*** DATA FOR ANALYSIS

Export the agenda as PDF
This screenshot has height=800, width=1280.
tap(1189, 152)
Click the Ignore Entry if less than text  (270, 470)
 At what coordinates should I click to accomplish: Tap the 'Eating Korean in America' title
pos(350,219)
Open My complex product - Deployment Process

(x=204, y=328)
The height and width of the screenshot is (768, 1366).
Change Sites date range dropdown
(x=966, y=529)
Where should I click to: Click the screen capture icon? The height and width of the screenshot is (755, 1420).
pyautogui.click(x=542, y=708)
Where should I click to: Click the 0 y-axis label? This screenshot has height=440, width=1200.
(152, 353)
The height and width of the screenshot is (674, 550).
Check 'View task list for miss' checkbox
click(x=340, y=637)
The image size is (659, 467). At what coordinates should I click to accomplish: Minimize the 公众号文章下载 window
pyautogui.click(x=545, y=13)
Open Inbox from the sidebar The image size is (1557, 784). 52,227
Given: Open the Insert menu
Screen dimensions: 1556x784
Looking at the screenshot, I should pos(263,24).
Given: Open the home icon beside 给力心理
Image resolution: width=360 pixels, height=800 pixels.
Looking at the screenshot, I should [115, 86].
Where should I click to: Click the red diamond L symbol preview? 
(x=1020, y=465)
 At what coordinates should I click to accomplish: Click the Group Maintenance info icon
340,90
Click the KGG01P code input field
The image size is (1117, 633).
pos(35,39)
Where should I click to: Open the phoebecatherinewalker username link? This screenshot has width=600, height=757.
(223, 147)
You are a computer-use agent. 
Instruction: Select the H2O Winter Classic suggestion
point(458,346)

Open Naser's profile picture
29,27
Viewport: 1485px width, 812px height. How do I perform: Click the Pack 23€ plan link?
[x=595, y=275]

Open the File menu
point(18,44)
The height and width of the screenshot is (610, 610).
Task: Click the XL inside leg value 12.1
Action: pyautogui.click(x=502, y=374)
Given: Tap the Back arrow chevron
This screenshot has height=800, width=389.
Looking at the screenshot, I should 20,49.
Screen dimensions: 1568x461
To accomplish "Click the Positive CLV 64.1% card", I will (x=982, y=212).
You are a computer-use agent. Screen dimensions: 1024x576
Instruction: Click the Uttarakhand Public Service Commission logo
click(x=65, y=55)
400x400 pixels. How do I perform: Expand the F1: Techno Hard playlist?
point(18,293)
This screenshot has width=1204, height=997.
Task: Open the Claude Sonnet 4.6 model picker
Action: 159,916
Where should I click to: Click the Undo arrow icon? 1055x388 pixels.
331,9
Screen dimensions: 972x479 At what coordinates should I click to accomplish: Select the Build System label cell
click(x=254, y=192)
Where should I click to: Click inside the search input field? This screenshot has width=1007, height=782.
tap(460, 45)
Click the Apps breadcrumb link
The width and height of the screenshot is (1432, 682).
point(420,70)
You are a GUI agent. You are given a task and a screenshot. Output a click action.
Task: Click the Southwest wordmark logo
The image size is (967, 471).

******

### YOUR INSTRUCTIONS:
Please copy out every entry exactly, with nothing omitted.

### WORKED SOLUTION:
Export the agenda as PDF
This screenshot has height=800, width=1280.
tap(1189, 152)
Click the Ignore Entry if less than text  (270, 470)
 At what coordinates should I click to accomplish: Tap the 'Eating Korean in America' title
pos(350,219)
Open My complex product - Deployment Process

(x=204, y=328)
The height and width of the screenshot is (768, 1366).
Change Sites date range dropdown
(x=966, y=529)
Where should I click to: Click the screen capture icon? The height and width of the screenshot is (755, 1420).
pyautogui.click(x=542, y=708)
Where should I click to: Click the 0 y-axis label? This screenshot has height=440, width=1200.
(152, 353)
The height and width of the screenshot is (674, 550).
Check 'View task list for miss' checkbox
click(x=340, y=637)
The image size is (659, 467). At what coordinates should I click to accomplish: Minimize the 公众号文章下载 window
pyautogui.click(x=545, y=13)
Open Inbox from the sidebar The image size is (1557, 784). 52,227
Given: Open the Insert menu
Screen dimensions: 1556x784
Looking at the screenshot, I should pos(263,24).
Given: Open the home icon beside 给力心理
Image resolution: width=360 pixels, height=800 pixels.
Looking at the screenshot, I should [115, 86].
Where should I click to: Click the red diamond L symbol preview? 
(x=1020, y=465)
 At what coordinates should I click to accomplish: Click the Group Maintenance info icon
340,90
Click the KGG01P code input field
The image size is (1117, 633).
pos(35,39)
Where should I click to: Open the phoebecatherinewalker username link? This screenshot has width=600, height=757.
(223, 147)
You are a computer-use agent. 
Instruction: Select the H2O Winter Classic suggestion
point(458,346)

Open Naser's profile picture
29,27
Viewport: 1485px width, 812px height. How do I perform: Click the Pack 23€ plan link?
[x=595, y=275]

Open the File menu
point(18,44)
The height and width of the screenshot is (610, 610).
Task: Click the XL inside leg value 12.1
Action: pyautogui.click(x=502, y=374)
Given: Tap the Back arrow chevron
This screenshot has height=800, width=389.
Looking at the screenshot, I should 20,49.
Screen dimensions: 1568x461
To accomplish "Click the Positive CLV 64.1% card", I will (x=982, y=212).
You are a computer-use agent. Screen dimensions: 1024x576
Instruction: Click the Uttarakhand Public Service Commission logo
click(x=65, y=55)
400x400 pixels. How do I perform: Expand the F1: Techno Hard playlist?
point(18,293)
This screenshot has width=1204, height=997.
Task: Open the Claude Sonnet 4.6 model picker
Action: 159,916
Where should I click to: Click the Undo arrow icon? 1055x388 pixels.
331,9
Screen dimensions: 972x479 At what coordinates should I click to accomplish: Select the Build System label cell
click(x=254, y=192)
Where should I click to: Click inside the search input field? This screenshot has width=1007, height=782.
tap(460, 45)
Click the Apps breadcrumb link
The width and height of the screenshot is (1432, 682).
point(420,70)
You are a GUI agent. You are given a task and a screenshot. Output a click action.
Task: Click the Southwest wordmark logo
The image size is (967, 471).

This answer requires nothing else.